И тут на балконе чуть слышно запел небольшой хор. Сначала это не произвело на него особого впечатления, даже, наоборот, принесло легкое ощущение приятности и удовлетворения. Но вдруг тенор взмыл вверх и его как будто кто ударил по горлу ребром ладони. Мелодия проникла в него и словно разорвала его на тысячу кусков, отвратительная пластмассовая коробка ударилась об пол и раскрылась. И теперь уже не было спасения ни от боли, ни от всепроникающих безжалостных звуков. Мелодия гремела, словно водопад, ее мощь казалась ему неизмеримой.

Все это продолжалось, может быть, всего лишь несколько секунд, когда внезапно вырвавшаяся боль достигла предела. И он вдруг разрыдался, горько и безутешно, отчаянно и беспомощно, как тот малыш в бархатных штанишках, плакавший у гроба матери. Все его тело сотрясали подавленные рыдания, лицо скривилось в мучительной гримасе — он хотел остановиться, взять себя в руки, но не мог. Потом он почувствовал, что Сашо взял его за руку и вывел в фойе, там, наконец, ему удалось глотнуть воздуха, но слезы все так же лились по его худому лицу.

— Дядя, дядя, успокойся, — испуганно повторял юноша. — Что это вдруг с тобой? Успокойся, прошу тебя, успокойся! — И так как тот по-прежнему сотрясался в конвульсиях, растерянно добавил: — Очень тебя прошу!.. Видишь, люди смотрят.

На них в самом деле уже смотрели с жалостью и сочувствием, хотя это были люди, пришедшие на другие похороны и дожидавшиеся своей очереди. Собрав все силы, старик с трудом проговорил:

— Хор!.. Остановите хор!

Сашо с готовностью рванулся было вверх по лестнице, но вдруг испугался оставить дядю одного. Тот еле держался на ногах, готовый в любую минуту рухнуть на пол.

— Он и так остановится, — беспомощно пробормотал он.

Хор в самом деле ненадолго смолк. И тут же начал новую мелодию. Но эта звучала светло и чисто, в ней не было ни мрачного укора, ни безнадежности, ни бесповоротности. Академик почувствовал, что конвульсии внезапно прекратились.

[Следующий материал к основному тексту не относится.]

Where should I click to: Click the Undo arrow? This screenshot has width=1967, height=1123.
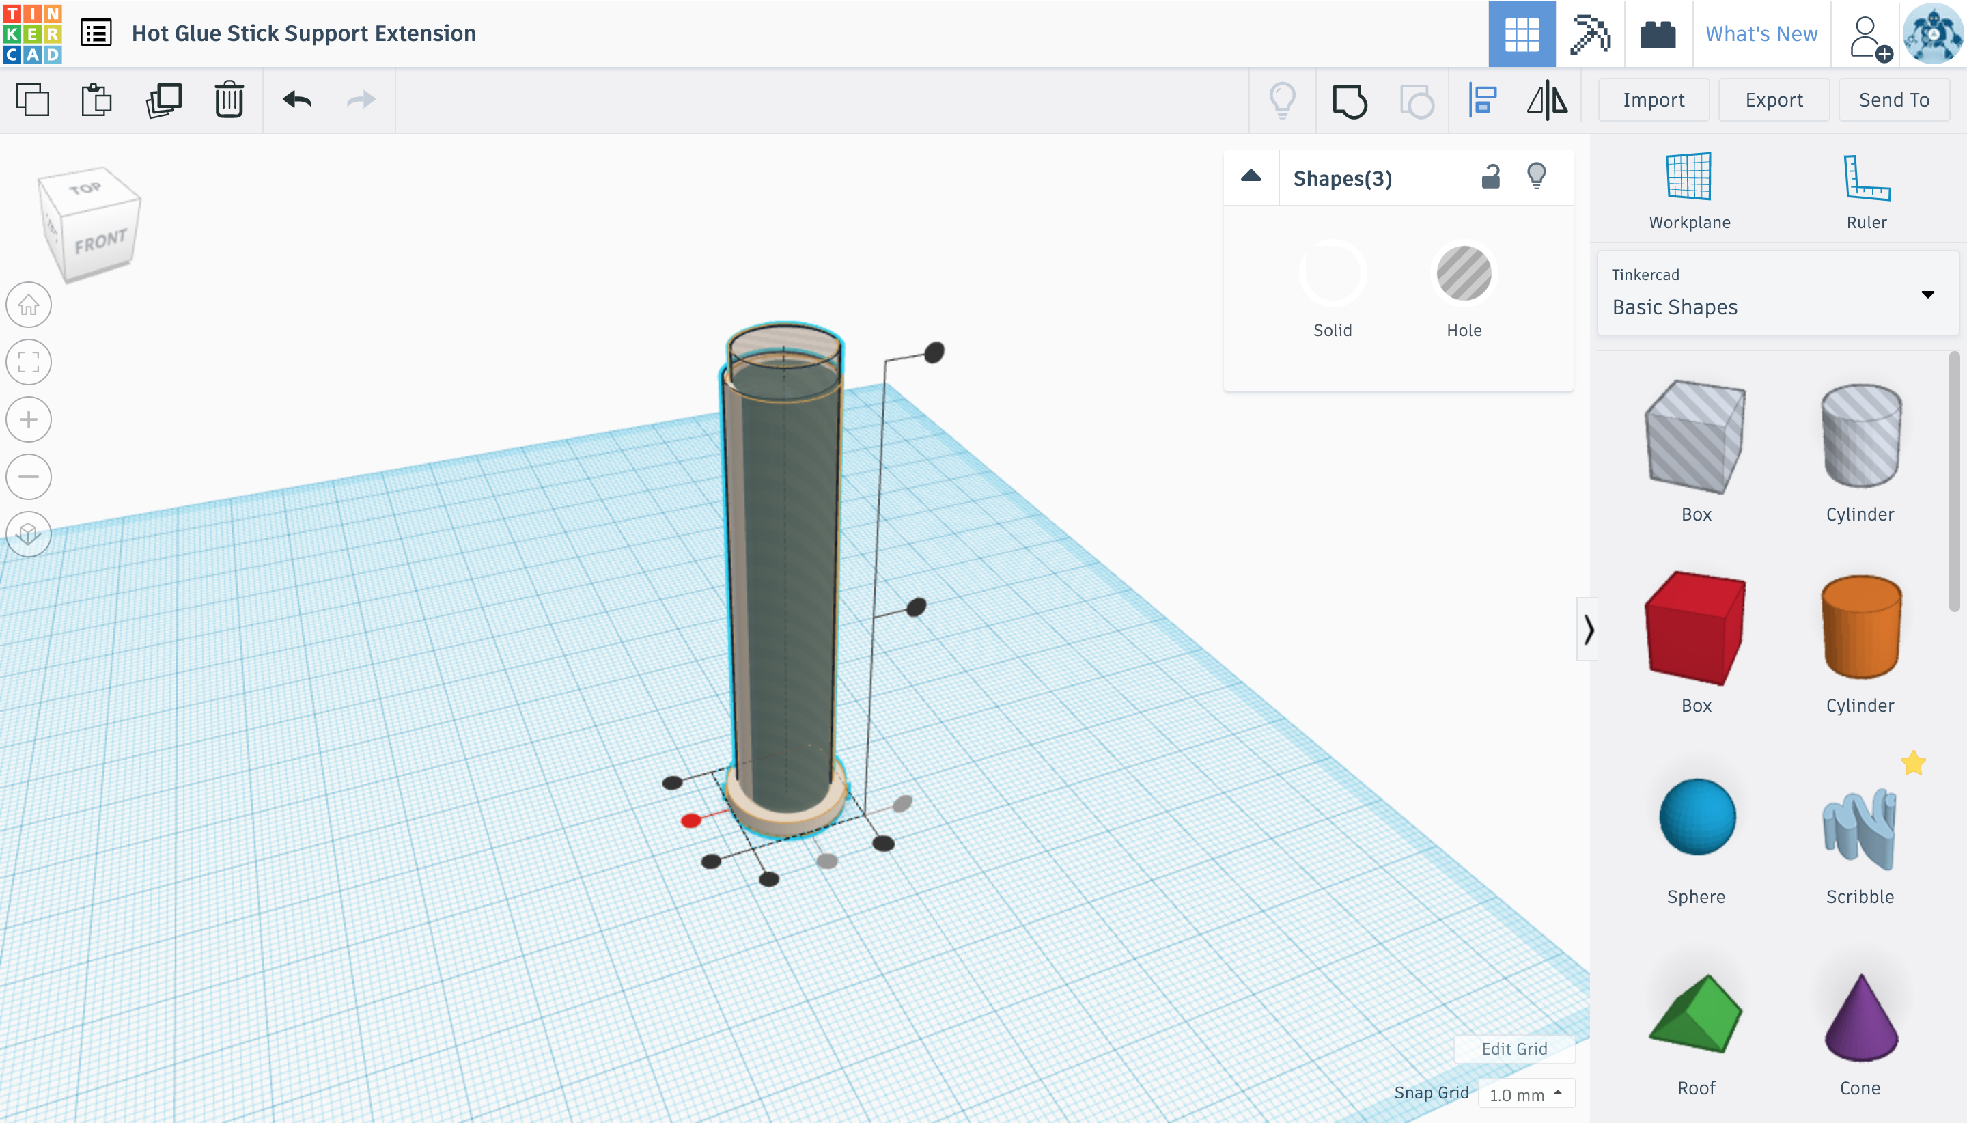(297, 100)
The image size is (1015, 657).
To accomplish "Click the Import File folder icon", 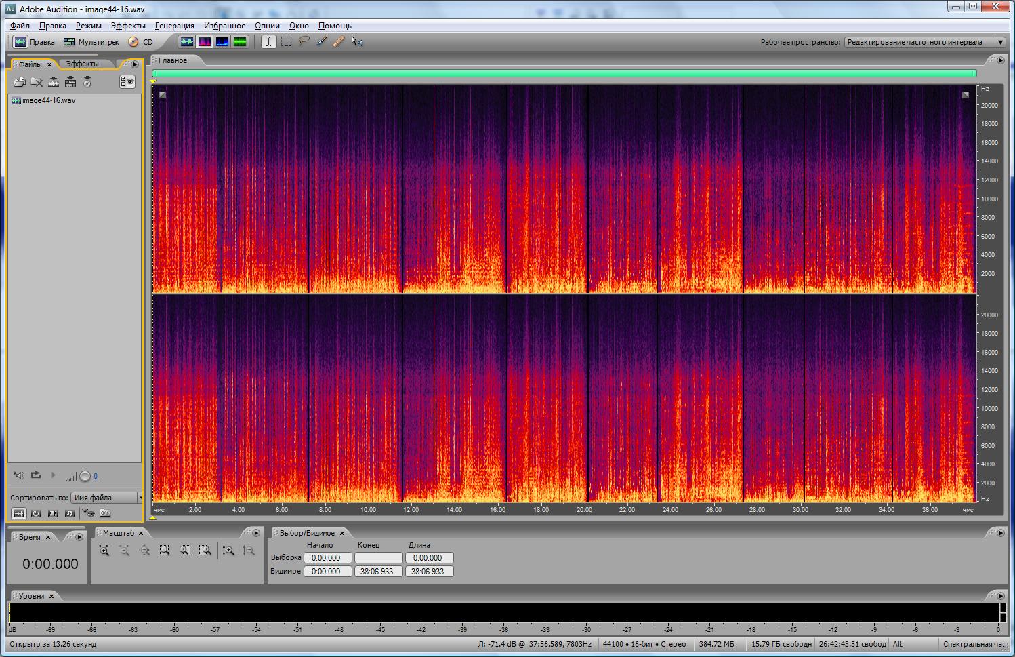I will tap(19, 82).
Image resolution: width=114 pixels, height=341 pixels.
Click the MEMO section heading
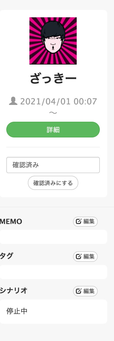click(11, 222)
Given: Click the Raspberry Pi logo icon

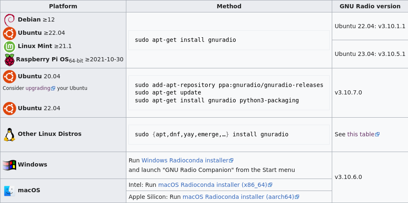Looking at the screenshot, I should tap(10, 60).
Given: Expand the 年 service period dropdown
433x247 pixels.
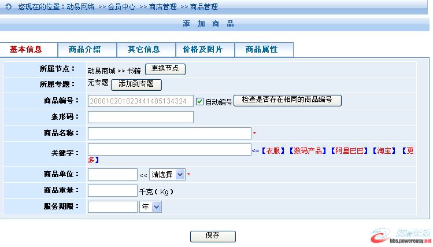Looking at the screenshot, I should pyautogui.click(x=151, y=207).
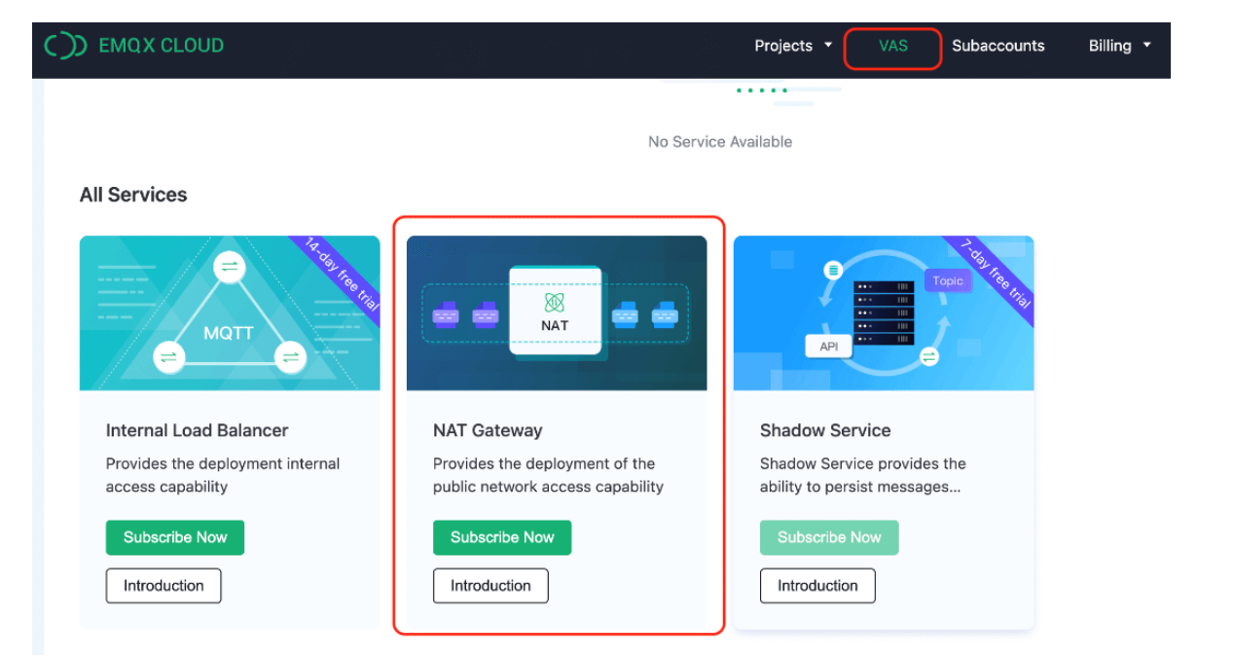Screen dimensions: 1234x660
Task: Click the Topic label in Shadow banner
Action: (947, 281)
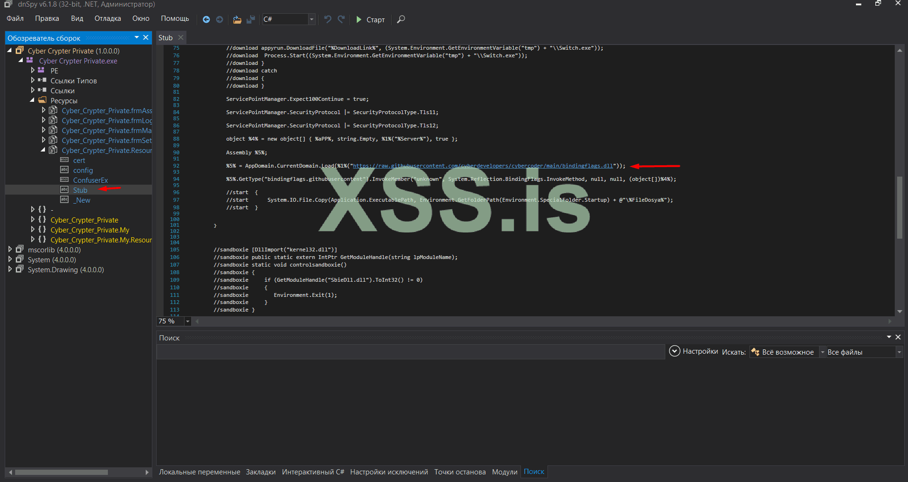Open the Все файлы search scope dropdown
The height and width of the screenshot is (482, 908).
(x=899, y=352)
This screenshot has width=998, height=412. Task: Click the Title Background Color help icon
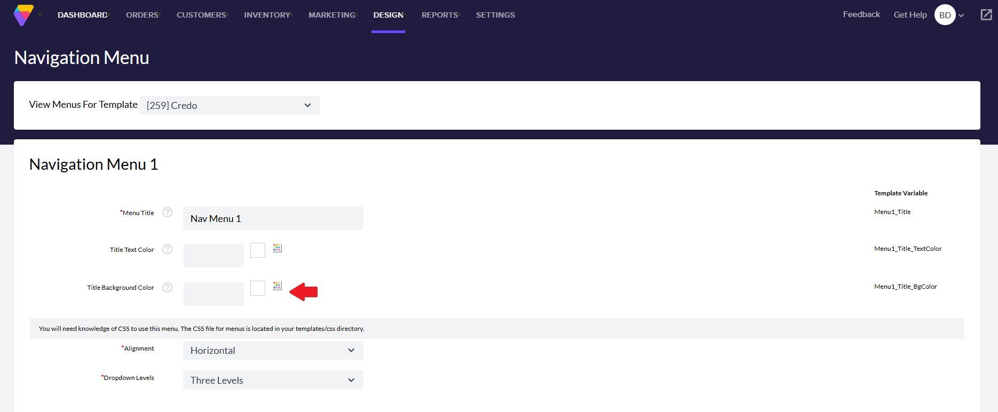(x=167, y=287)
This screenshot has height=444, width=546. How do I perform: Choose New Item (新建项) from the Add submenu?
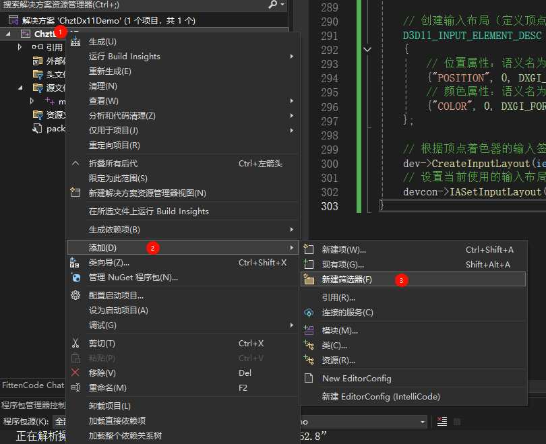[x=344, y=250]
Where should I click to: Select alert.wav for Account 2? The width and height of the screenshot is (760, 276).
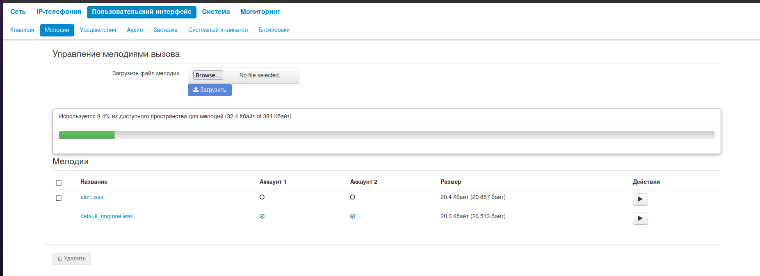[x=352, y=197]
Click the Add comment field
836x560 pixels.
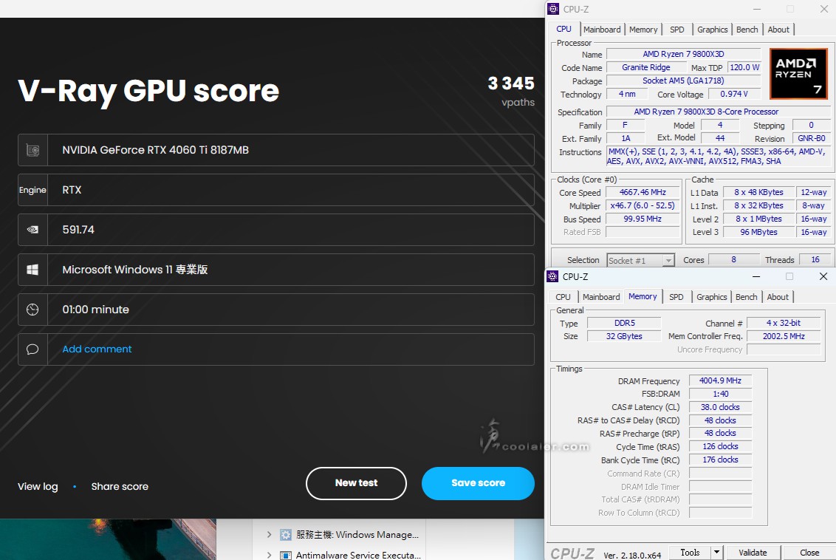click(x=97, y=349)
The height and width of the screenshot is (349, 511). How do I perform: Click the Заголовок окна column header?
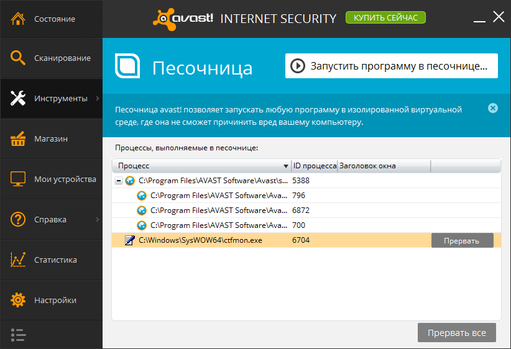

А затем все как будто погасло и перед глазами и в памяти. Лишь время от времени, словно в далеких детских воспоминаниях, мелькали какие-то смутные и в то же время яркие образы — черный катафалк в зеленом океане листвы, солнечные блики на черной куче земли, жирные комья, стучавшие о крышку гроба. И все это словно было в другом мире, в другом существовании. Пришел он в себя лишь возле старой кладбищенской церквушки. К стене ее были прислонены крышки гробов, дешевых, оклеенных облупившейся лакированной бумагой. Буднично жужжали мухи. Изнутри доносилось унылое пение священника, тяжело и неприятно пахло погребальными свечами. Академик поднял голову и оглянулся.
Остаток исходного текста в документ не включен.